The Magic Gap
It's easy to under-appreciate our own work. To lose the magic.
When we first pick up a new skill, it feels fantastic. We want to share it with the world. I dabble in Javascript every once in a while, and my wife has recently become sick of me saying, "HEY! I figured out how to grab the book titles from my Notion database and fill in the rest of the metadata with the Google Books API!" It feels incredible to learn something new.
Interestingly, as most people learn, grow, and become more skilled in their field, the value of their work can shrink in their minds. I see this often among other consultants and coaches and constantly among artists and designers.
I think this has something to do with the 80/20 rule.
As you learn something new, the first 80% comes fast. In just a few short hours or days of learning, you can figure out how to write a functional Javascript program, edit a photo in photoshop, or understand the basics of the StoryBrand framework. That first 80% gets me the most excited and is often as far as I go with any given hobby. That's the part that feels like magic to me.
The next 20% takes forever. It seems like 9,900 hours out of the 10,000 hours to mastery come in that last bit. When you're in that last chunk, 84%, 91%, 95%, it can feel like your progress is moving incredibly slowly. Unless you get to that top 99%, where people are actively, universally, recognizing your mastery, it can feel extremely daunting to move forward at all.
When you've spent two days learning photoshop, it feels like magic. When you have spent 6 years learning photoshop, it becomes familiar, that magic starts to fade, and it feels like anyone could do it. After all, you're just pushing buttons on a computer.
The weird thing here is that the perception of your magic is entirely different.
We all know the feeling of seeing someone do something extraordinary. When you stop in your tracks to watch that street performer or immediately share that YouTube video because it just blew your mind. I think all skills can be bucketed into two categories to better understand why some things feel like magic and others don't: common skills and uncommon skills.
We can all do common skills to some level of proficiency. Where the average person has that 80% mastery. Writing. Running. Speaking. Driving.
These are well-understood, broadly experienced skills. These don't feel like magic outside that top 1%. There is no magic in watching someone run an 8-minute mile. There is a lot of magic in watching Usain Bolt.
When the first 80% is commonplace, and mastery doesn't feel far away, only the top 1% gives you that magic.
What about uncommon skills? Drawing, photoshop, closeup magic (for a very on-the-nose example). These are the skills where the average person is at square one.
When you have an uncommon skill, the gap between you and your audience is naturally more significant, and even the slightest mastery can be mind-blowing. It's magic.

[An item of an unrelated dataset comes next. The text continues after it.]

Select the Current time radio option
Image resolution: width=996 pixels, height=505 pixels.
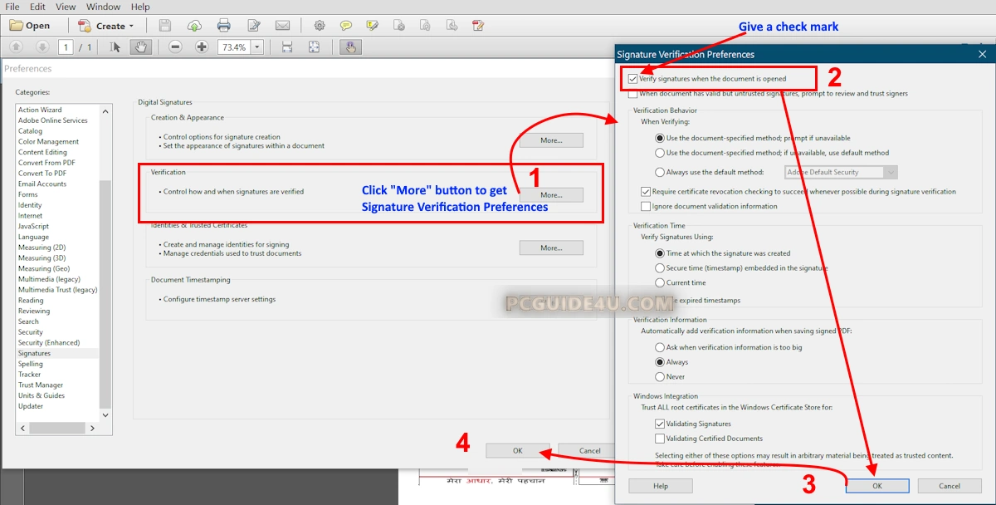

I've used photoshop for over a decade, and among coworkers, there is nothing special to note. Everyone is in that 80-99% range. We are all amazed by the 1%-ers, but rarely by each other.
But when I photoshop something for my parents, who have zero ability to do it themselves, it's magic.
Why does this matter? People pay for the magic.
An all-metal dining table might cost $500 in materials to make. A walnut dining table might cost $1500 in materials to make and take significantly more skill, labor, and years of practice to get right. The perceived value of the metal table is almost always higher. Why? Magic.
Most people have a basic understanding of woodworking. Maybe they couldn't, or wouldn't, attempt to make that dining table themselves, but they get the basics of how it works. Saw, screwdriver, sandpaper. Everyone has been exposed to these kinds of tools growing up. Almost no one is a true 0%.
But metal working? Metal is magic. Very few people have even a basic understanding of metalworking. It's hot, scary, and intimidating. No kid has a toy angle grinder. We live at 0%.
So people will pay more for the metal table. Not because the materials were higher quality or took longer to make, but for the magic.
I think this is also why art directors historically make more money than copywriters in ad agencies. Any hiring director can write. I've yet to meet one who can use photoshop. More magic, more dollars.
There are two critical lessons that are worth violently squeezing into the brains of every person, creative professional or otherwise, who is willing to read this.
- If you want to make more money, find your magic. What skill do you hold that has the most significant gap between your mastery and your client's? How can you widen that gap even further or the perception of it?
- Everyone judges their own magic by looking up. The more skilled you become, the less it feels like magic because the gap between you and mastery is shrinking exponentially. Remember that everyone looking at your magic is looking up that ladder too. If you feel like the magic isn't there anymore, take a second to look all the way back down the ladder and remember how far you've come.